Quitting Twitter is the new moving to Canada.
The intention to pack up and leave a place to protest its leadership has become almost a cliche. If Barack Obama wins, Republicans said in 2008, we’re marching north. If Donald Trump wins, Democrats echoed in 2016, across the border we go. Few actually acted on these indignant commitments.
Why? Well, moving is hard. Relocating across the street already requires some heavy lifting; living somewhere truly new involves as much nostalgia for old stomping grounds as excitement at exploring untrodden territory. It’s one thing if you’re leaving because you really like the place you’re headed, and another entirely if you’re tearing yourself away from somewhere you still love to make a statement.
Statement-making is precisely what’s at stake in a promised post-election move to the land of mounted police and over-apologizing. We’re upset because the country might change — which means that at least to some extent, we’re happy with (and happy in) the country as it is. Or at least, we’ve gotten used to it. We’re not saying we want to leave. We’re saying that if the wrong team wins, we’ll have to.
And then, of course, we don’t.
The same is true of Twitter.
Elon Musk, much like a despised politician presenting an ominous vision for the nation’s future, has sworn to transform the platform into a haven for free speech — which many fear means a sanctuary also for abuse. But abandoning the site in response isn’t like abandoning, say, Costco or SoulCycle. Twitter is the people on Twitter, in a way Costco is not the people who shop at Costco and SoulCycle (despite what the instructors tell you) is not the people who pedal their brains out there.
Ditching the site these days isn’t even like the exodus from Facebook, because Twitter is in its modern-day form much more of a community: It is where the conversation and sometimes even the news of the day emerges from a constant back-and-forth of tweets, retweets, replies and ratios that needs everyone’s input to gain energy. These things aren’t happening only between friends or among families. They’re happening to a far vaster universe of loggers-on. The ever-intersecting communities within that bigger community, too — such as left Twitter, Black Twitter, gay Twitter, sure, even redistricting Twitter — can each feel like lands unto themselves.
Maybe there are things we hate about Twitter.

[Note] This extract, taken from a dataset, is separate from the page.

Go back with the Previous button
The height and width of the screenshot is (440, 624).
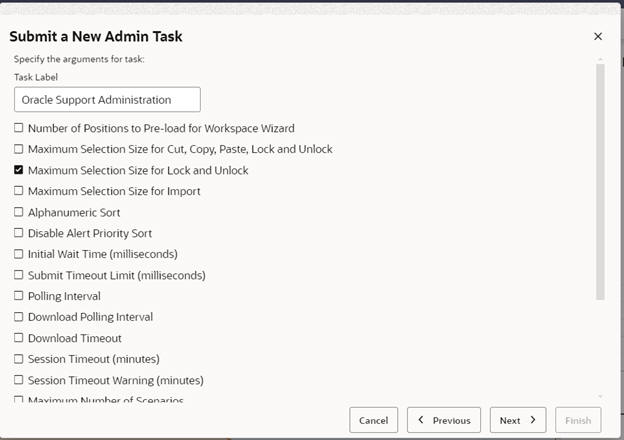coord(444,420)
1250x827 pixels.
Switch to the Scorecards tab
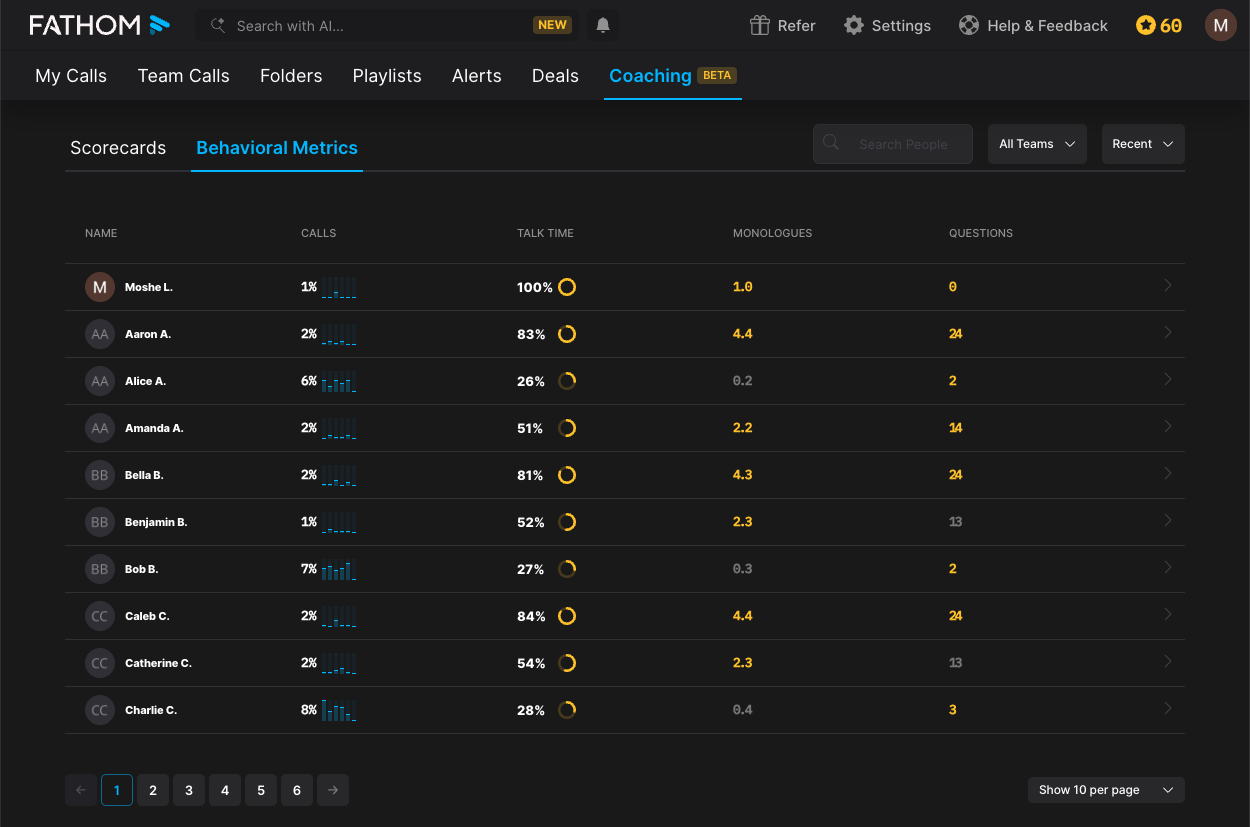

No, definitely there are things we hate about Twitter, such as harassment and hate and viral lies, or, less gravely, the instinct of prolific tweeters to try to churn out the hottest possible take on any given subject. We blame the service, too, for drawing us in to long afternoons and late nights of what’s known as doom-scrolling — browsing our feeds ad infinitum to soak up an endless supply of depressing stories and ill-informed opinions.
But when people call the platform a “hellsite” — and they do — it’s used as a term of endearment.

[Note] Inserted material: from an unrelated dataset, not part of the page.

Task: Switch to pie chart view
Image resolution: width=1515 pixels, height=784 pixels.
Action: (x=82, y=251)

You can see the misery, the merriment and the mayhem that comes from putting hell and heaven together in the collection of tweets related to this week’s acquisition: Where else, for instance, can you see Monica Lewinsky of all people sharing a screenshot, essentially the equivalent of a chain email, that urges people to repost an invocation of the Rome Statute to avoid “Mister Musk” stealing all their data? Where else would parody accounts dedicated entirely to the concept of an Italian Elon Musk (“I send a the calzone into space!! I don’t pay a the taxes!!”) even exist?

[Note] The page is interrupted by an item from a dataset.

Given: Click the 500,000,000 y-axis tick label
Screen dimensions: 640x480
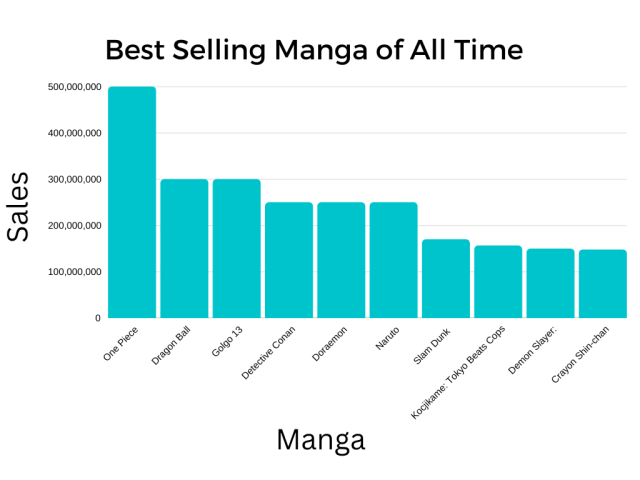Looking at the screenshot, I should tap(74, 87).
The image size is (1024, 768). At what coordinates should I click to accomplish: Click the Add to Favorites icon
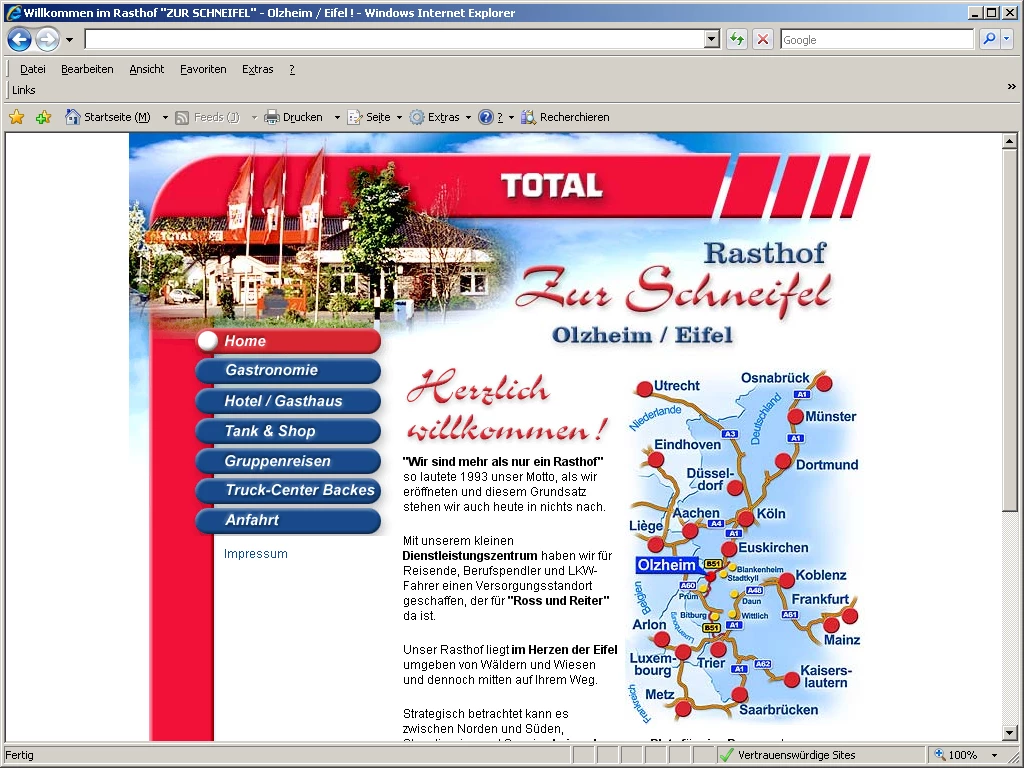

All of this is absurd, yet somehow it’s also endearing, because it’s so very Twitter, the same way hot dogs and college sports and ice in drinks are so very American. (Does Canada have these things? What kind of American has any idea?) Quitting Twitter wouldn’t be easy for the scrollers and tappers addicted to having all this messy humanity at their fingertips. Quitting America is a lot to bear even for those frustrated with its failings — so long as they’re still enchanted by its idiosyncrasies and inspired by its ideals.